-- START OF Provided text --
2972. Robert Southey to William Peachy, 9 April 1817

2972. Robert Southey to William Peachy, 9 April 1817*
Keswick. 9 April. 1817
My dear Sir
So many interruptions & harrassing affairs have occurred to me of late, one after the other, that I have unavoidably delayed writing to you, till I almost fear a direction even to Rugby will may fail to find you there. [1]
You will have seen my name pretty frequently in the newspapers, & may perhaps like to know the real circumstances of the business. I wrote Wat Tyler in the summer of 1794 before I was twenty years of age; – it was the xxxx composition of two or three mornings, – thrown off at a heat & without the slightest correction or revision. Lovell took it to London in the autumn & put it into Ridgeways hands, that he might consider whether he would publish it. It was left in his hands, & in the December of the same year I went to town myself for three days, & called on Ridgeway who was then in Newgate. [2] He & Symonds (also a prisoner) sa told me they would print it, & if any profit accrued I was to have such a proportion as they should think fit equitable. There the matter ended. I returned to Bristol, no proof sheet ever came to me, I concluded that upon farther reflection they thought the thing unfit for publication, & my own after thought coincided so entirely in this judgement, that I made no application to know why the printing was delayed, nor ever enquired for the manuscript, thinking in fact no more of it than of a college or school exercise.
-- END OF Provided text --
(Task A) According to the letter, when did Southey write Wat Tyler?
-- START OF Data excerpts --
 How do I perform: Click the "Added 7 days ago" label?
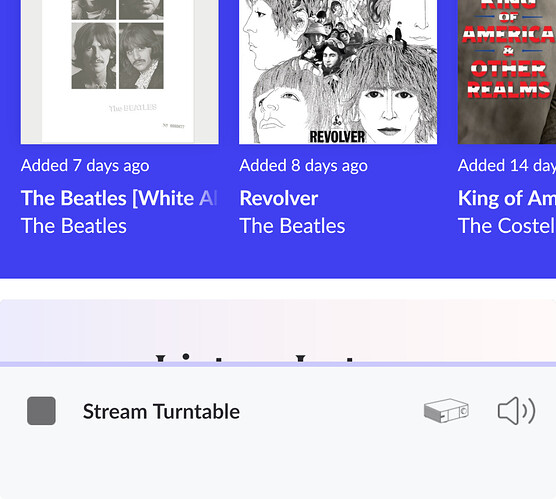tap(85, 166)
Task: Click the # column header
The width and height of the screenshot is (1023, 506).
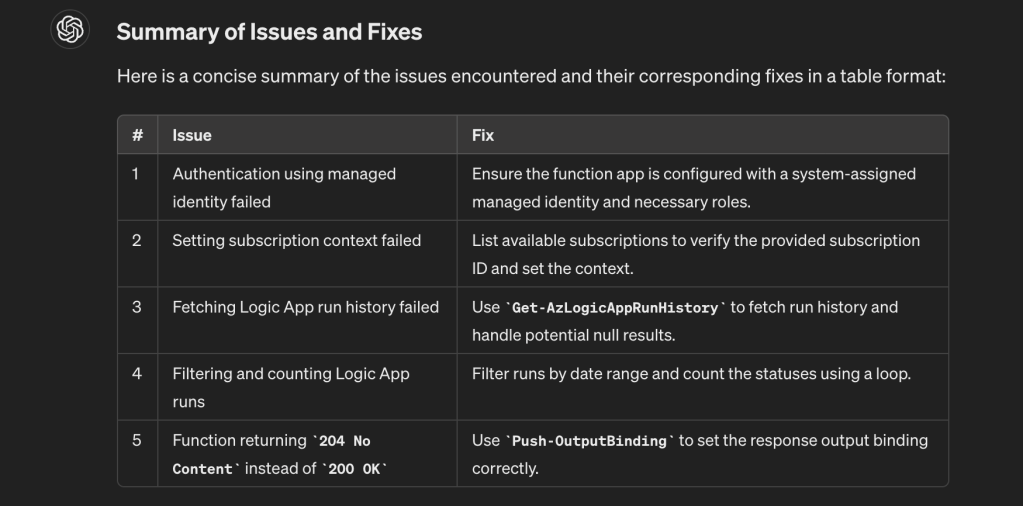Action: coord(137,135)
-- END OF Data excerpts --
(Task B) Extract every line of the listing above without any change, and leave the pictures out.

(Full solution A) He wrote it in the summer of 1794, before he was twenty years old.

(Full solution B)
 How do I perform: Click the "Added 7 days ago" label?
tap(85, 166)
Task: Click the # column header
The width and height of the screenshot is (1023, 506).
Action: coord(137,135)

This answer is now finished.